Department of Justice
U.S. Attorney’s Office
District of Columbia

FOR IMMEDIATE RELEASE
Friday, March 8, 2013

District Man Sentenced To Five Years In Prison For Shooting High-Powered Rifle- Incident Took Place In Broad Daylight In Southeast Washington-

     WASHINGTON –Nathaniel Carter, 34, of Washington, D.C., was sentenced today to five years in prison on charges stemming from a shooting that took place in broad daylight in Southeast Washington, U.S. Attorney Ronald C. Machen Jr. announced.

     Carter pled guilty in January 2013, in the Superior Court of the District of Columbia, to charges of assault with a dangerous weapon and possession of a firearm during a crime of violence. He was sentenced by the Honorable Lynn Leibovitz. Upon completion of his prison term, Carter will be placed on three years of supervised release.

     According to the government’s evidence, the shooting took place at 9:30 a.m. on Dec. 14, 2011, in an apartment community in the 3400 block of 13th Place SE. Carter fired six shots from a high-powered rifle at another man who tried to flee from the gunfire. The dispute stemmed from an alleged altercation that occurred between the two men in 2009.  The men had largely avoided each other until a verbal altercation on the morning of the shooting. No one was injured by the gunfire, including numerous innocent bystanders who were in the area at the time of the shooting. At least one round pierced an apartment door, striking the steps inside.

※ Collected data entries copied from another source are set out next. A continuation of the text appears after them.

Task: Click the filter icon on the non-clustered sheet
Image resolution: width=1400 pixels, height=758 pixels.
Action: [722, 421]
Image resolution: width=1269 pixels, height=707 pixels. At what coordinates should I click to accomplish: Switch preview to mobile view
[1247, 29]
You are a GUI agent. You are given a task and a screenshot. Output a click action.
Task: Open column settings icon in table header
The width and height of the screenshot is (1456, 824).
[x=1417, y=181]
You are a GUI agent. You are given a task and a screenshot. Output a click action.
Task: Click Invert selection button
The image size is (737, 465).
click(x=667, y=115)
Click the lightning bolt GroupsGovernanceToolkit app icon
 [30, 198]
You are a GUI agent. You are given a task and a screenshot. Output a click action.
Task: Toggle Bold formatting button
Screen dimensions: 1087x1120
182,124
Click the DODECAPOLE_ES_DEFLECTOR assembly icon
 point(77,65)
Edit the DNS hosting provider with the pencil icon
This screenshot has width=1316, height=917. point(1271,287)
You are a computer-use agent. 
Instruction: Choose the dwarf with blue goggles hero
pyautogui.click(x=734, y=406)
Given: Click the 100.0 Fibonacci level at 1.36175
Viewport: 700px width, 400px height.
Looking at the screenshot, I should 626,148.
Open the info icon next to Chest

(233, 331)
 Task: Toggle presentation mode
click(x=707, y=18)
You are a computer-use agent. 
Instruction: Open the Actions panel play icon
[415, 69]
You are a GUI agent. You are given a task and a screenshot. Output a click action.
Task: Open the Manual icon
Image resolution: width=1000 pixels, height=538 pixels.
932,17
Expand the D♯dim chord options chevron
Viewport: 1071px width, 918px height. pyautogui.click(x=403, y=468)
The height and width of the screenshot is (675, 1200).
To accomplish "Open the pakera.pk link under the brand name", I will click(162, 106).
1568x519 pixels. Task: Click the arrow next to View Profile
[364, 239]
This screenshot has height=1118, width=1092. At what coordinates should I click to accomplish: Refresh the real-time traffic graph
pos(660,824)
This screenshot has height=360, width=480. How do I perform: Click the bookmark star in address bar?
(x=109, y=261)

     Detectives from the Metropolitan Police Department (MPD), acting on information from the community, quickly located the firearm and other hidden evidence from the crime scene. 

     In announcing the sentence, U.S. Attorney Machen commended the detectives of MPD’s Seventh District who were involved in the arrest and investigation of this case, as well as the members of the community whose cooperation led to the successful prosecution of this case.  Finally, U.S. Attorney Machen expressed his appreciation to Paralegal Specialists D’Yvonne Key and Richard Cheatham and Assistant U.S. Attorney Mervin A. Bourne, Jr., who investigated and prosecuted the case.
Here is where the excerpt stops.